AFRICOM is Everywhere

Nick Turse wrote up a report last month detailing some of the U.S. Africa Command’s presence in Africa, some of which is widely known, much of which is more opaque. The whole thing is worth a read, but here is a snippet:

Here, however, is the reality as we know it today.  Over the last several years, the U.S. has been building a constellation of drone bases across Africa, flying intelligence, surveillance, and reconnaissance missions out of not only Niger, but also Djibouti, Ethiopia, and the island nation of the Seychelles.  Meanwhile, an airbase in Ouagadougou, the capital of Burkina Faso, serves as the home of a Joint Special Operations Air Detachment, as well as of the Trans-Sahara Short Take-Off and Landing Airlift Support initiative.  According to military documents, that “initiative” supports “high-risk activities” carried out by elite forces from Joint Special Operations Task Force-Trans Sahara.  U.S. Army Africa documents obtained by TomDispatch also mention the deployment to Chad of an ISR liaison team.  And according to Sam Cooks, a liaison officer with the Defense Logistics Agency, the U.S. military has 29 agreements to use international airports in Africa as refueling centers. 

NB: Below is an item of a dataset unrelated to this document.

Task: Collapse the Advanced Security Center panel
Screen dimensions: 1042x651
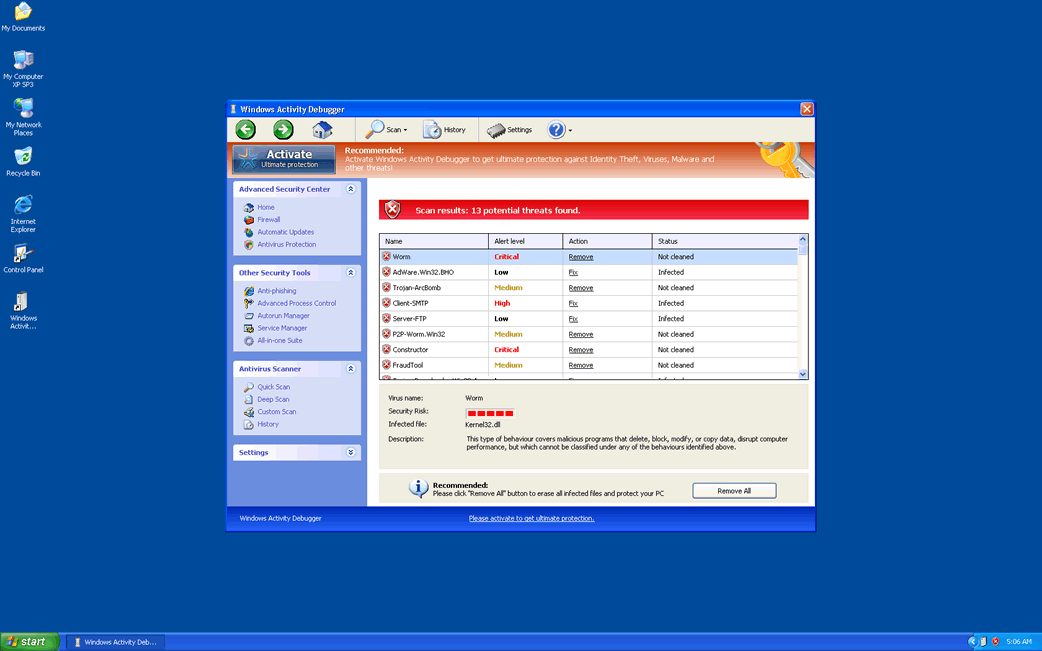Action: [351, 188]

AFRICOM is also engaging in a lot of humanitarian-like activity, leaving USAID and the State Department in its wake as it launches numerous programs across the continent. More from Turse:

When I spoke with Chris Gatz of the Army Corps of Engineers, the first projects he mentioned and the only ones he seemed eager to talk about were those for African nations.  This year, $6.5 million in projects had been funded when we spoke and of that, the majority were for “humanitarian assistance” or HA construction projects, mostly in Togo and Tunisia, and “peacekeeping” operations in Ghana and Djibouti.

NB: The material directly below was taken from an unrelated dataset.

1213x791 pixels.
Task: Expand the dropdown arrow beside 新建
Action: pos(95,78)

[Wayne] Uhl [chief of the International Engineering Center for the Europe District of the Army Corps of Engineers] talked about humanitarian projects, too.  “HA projects are small, difficult, challenging for the Corps of Engineers to accomplish at a low, in-house cost… but despite all this, HA projects are extremely rewarding,” he said.  “The appreciation expressed by the locals is fantastic.”  He then drew attention to another added benefit: “Each successful project is a photo opportunity.”

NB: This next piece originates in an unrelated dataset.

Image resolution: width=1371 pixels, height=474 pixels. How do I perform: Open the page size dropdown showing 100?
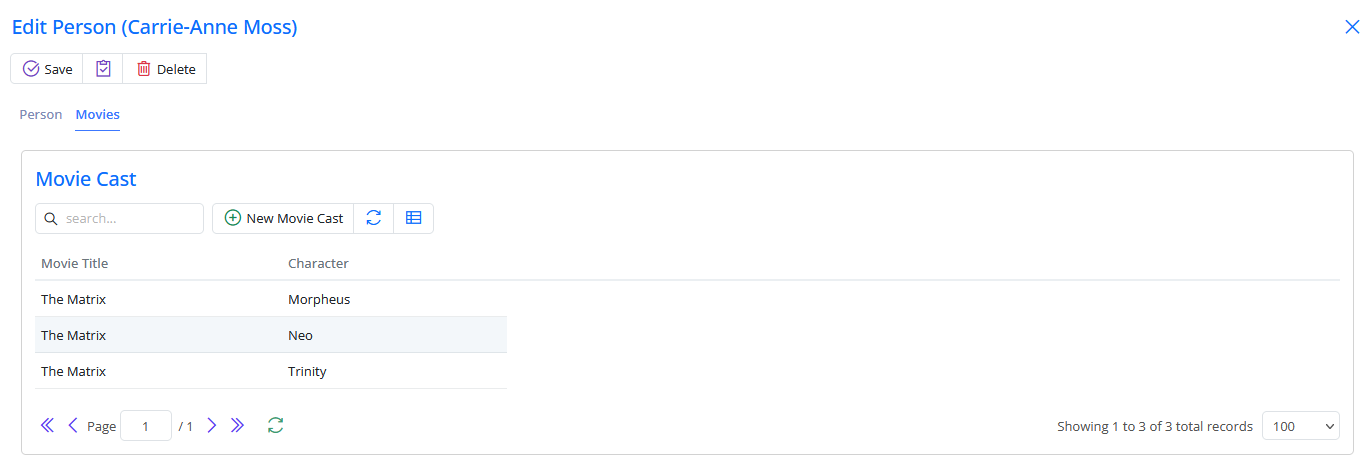pos(1300,426)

All this reminds me of is this money-quote from Adam Branch’s book on humanitarian intervention in northern Uganda. Citing correspondence with an anthropologist working in Kitgum, Branch discusses a U.S. Army training exercise in that town. I won’t add commentary, because it really speaks for itself:

As a public relations officer at the American camp set up during the operation put it, “We want people to see the military as something other than soldiers. In the U.S. soldiers are seen as heroes. In Uganda they have much more fear, so we are trying to change that image. The intention is to blur the demarcations between civilian and military.” This is a frightening testament to the militarization of U.S. society, in which exporting American values now becomes equated with exporting the U.S. military.


One thought on “AFRICOM is Everywhere

  1. I think the alarmist tone overwhelms the substance of this story.

    How is the U.S. military “ its wake” the State Dept. and USAID? $6.5 million is nothing compared to what the U.S. spends on emergency relief and food aid. Building bridges and physical infrastructure doesn’t exactly trump agricultural extension services, training for democratic governance, etc.

    I agree that there is danger in using a tool (the U.S. military) for an ill-suited task (development). The global aid industry already has enough in common with the military industrial complex – it’s not surprising they find synergy. Especially not in a system where “aid” is still primarily a State-to-State interaction, more a carrot/stick between governments rather than genuine assistance for citizens of other countries. Aid for Ethiopia, Rwanda, Israel and Egypt come to mind.

    Physical infrastructure and security are important, but you can’t really aid a country’s development without mutually respectful engagement with entrepreneurs and civil society groups – neither soldiers nor military contractors nor anyone else more beholden to the U.S. government than the developing country itself can do that. There is an obvious need for substantive engagement, and ordinary citizens/businesses/groups still aren’t filling that gap. Whether the U.S. military, USAID or State Dept., they’re all using more outside contractors than local workers – more “photo opportunities” than equipping people to do things for themselves, or aiding in the creation of real wealth.